TOBY was used to housemates. He’d railed against renting out his spare bedrooms at first, but five years after the fact, he could barely imagine living in an empty house. Some people were better roomies than others—a few had lasted a couple of years, while some he kicked out within a month. It was the hazard anyone who rented rooms faced, but on the whole, Toby had lucked out, and he knew it.
Still, it did not lend him to being generous to musicians.
“Toby, I swear, he has a steady job!” Steff whined, walking behind Toby in the kitchen like they were in a conga line.
“Seriously! He’s worked at the cable company for, like, years!”
“No! No no no! Last time I had a musician tenant, I got stiffed not only for rent, but for the tickets for breaking the noise ordinance!”
“David isn’t like that.” Steff pouted, and she was cute when she pouted—everyone agreed on that—but Toby was not giving up the fight.
“What, are you fucking him? What?”
Steff smacked his shoulder. “No! I’m still steady with James. This is a friend of his.”
“His musician friend,” Toby snarled, stirring his soup. It was still lukewarm, so he shoved it back into the microwave.
“I sometimes wonder if your ex was a musician,” Steff grumbled and leaned against the kitchen counter, staring at the floor.
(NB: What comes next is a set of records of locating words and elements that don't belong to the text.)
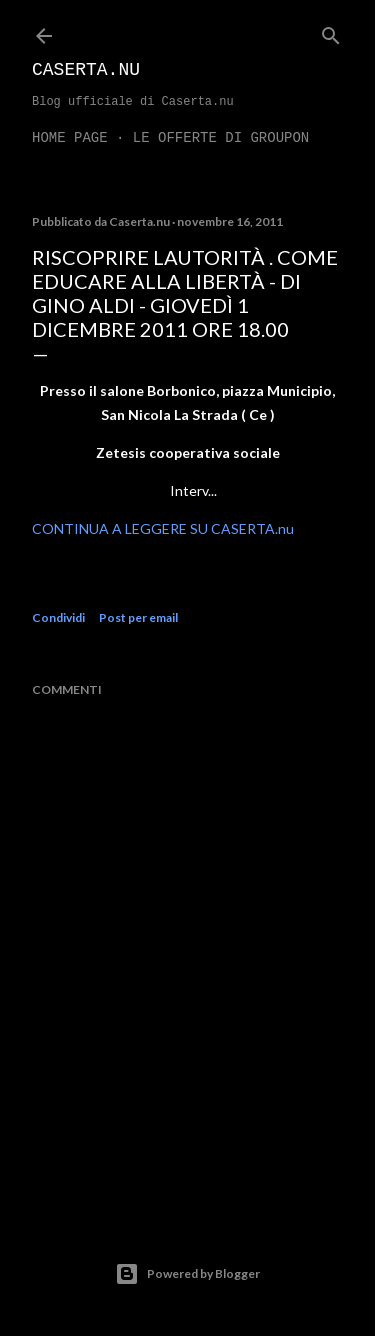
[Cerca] (331, 31)
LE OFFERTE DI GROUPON (221, 138)
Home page (70, 138)
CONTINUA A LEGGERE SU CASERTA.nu (163, 528)
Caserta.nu (86, 70)
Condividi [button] (58, 617)
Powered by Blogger (187, 1274)
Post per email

Toby carefully did not answer. His tenants as well as his friends knew he was essentially divorced from his ex, Alan, and that Toby had bought him out of his half of the house, but he could not really afford it at the time so took in boarders to cover the mortgage note. They all knew that, but only his closest inner circle knew what a brutal bastard Alan was. Alan had left town pretty quickly after the breakup and was unlamented by everyone who knew him. There were people in town who remembered Toby and Alan as a couple, but they were usually smart enough not to bring it up. Toby’s own support network of friends who knew the whole truth consisted of his sister Mary, who lived across town, and a few other people scattered across the country. He preferred it that way.
“Could you at least consider it? If you don’t have anyone else lined up?” Steff finally sighed in defeat.
“The ad just went on craigslist yesterday. If I don’t have anyone in a week, I’ll talk to your musician.”
“He’s not my musician…” Steff grumbled as she shuffled out of the kitchen.